As the 5,622-pound spacecraft approaches Jupiter in 1988, a probe crammed with instruments will be ejected from the main orbiter and parachute through the turbulent, many-layered atmosphere toward the planet’s molten core, transmitting millions of bits of data during its one-hour life span, until it is crushed by the quickly increasing pressure.

The orbiter will then be steered into an elliptical orbit around the planet. It will carry nine instruments that range from an extremely sensitive electronic camera to a dust detector that will measure micrometeorites and other particles that may form Jupiter’s ring.

The three main scientific objectives of the $864-million mission are analyses of Jupiter’s atmosphere, magnetic field and moons.
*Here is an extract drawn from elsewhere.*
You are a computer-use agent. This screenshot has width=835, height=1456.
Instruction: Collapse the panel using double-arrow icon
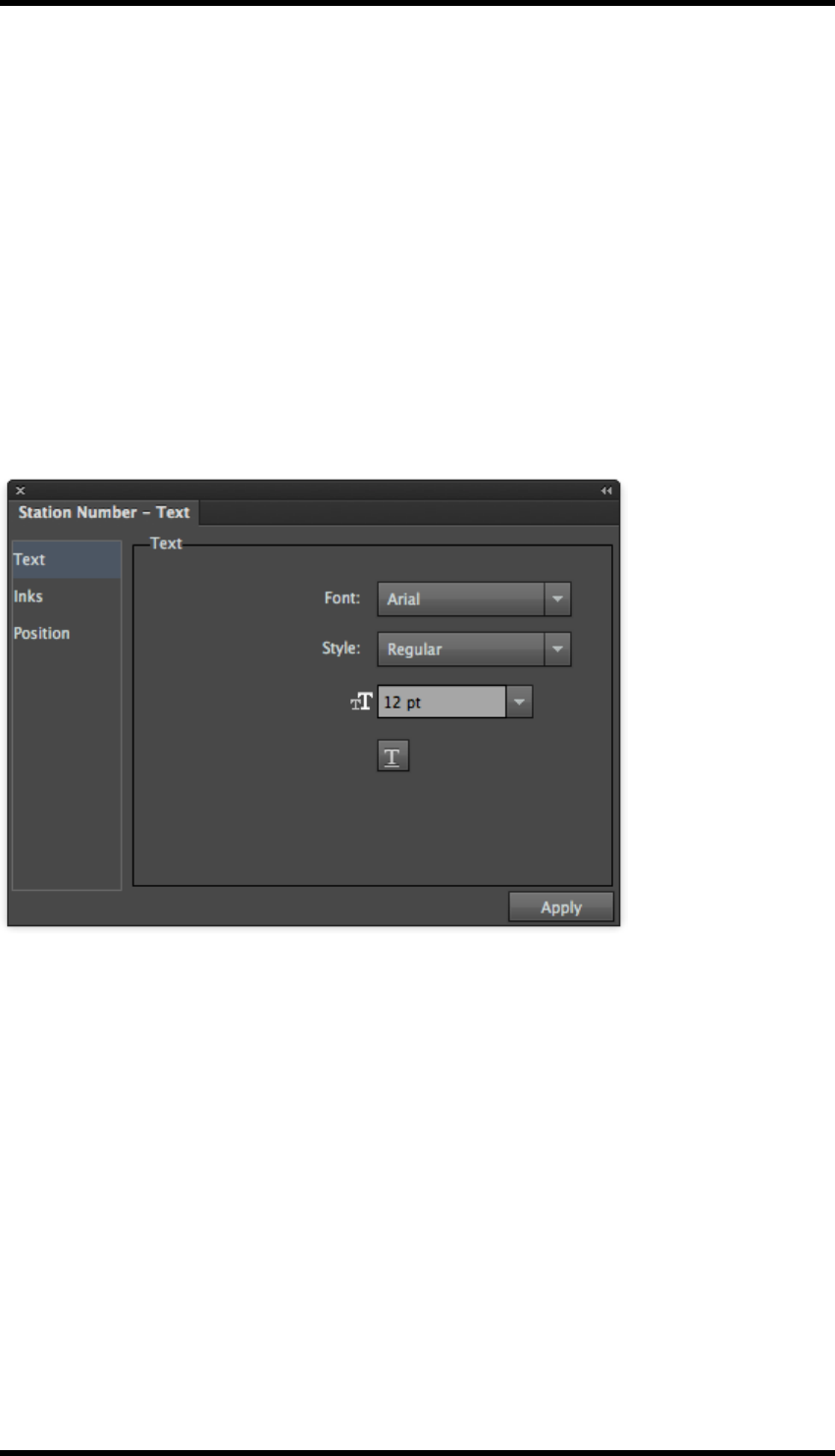coord(606,491)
Jupiter crackles with energy, emitting radiation of all sorts and a powerful magnetic field that extends millions of miles into space. Margaret Kivelson, professor of space physics at UCLA, is a principal investigator on a team that will study the “magnetosphere,” the array of charged particles trapped in this field.

Andrew Ingersoll, a professor of planetary science at Caltech, will direct the study of the Jovian atmosphere, which seethes with storms including the Red Spot, a swirling oval cyclone as wide across as four Earths. Photographs and soundings using radio waves will plumb its depths, he said.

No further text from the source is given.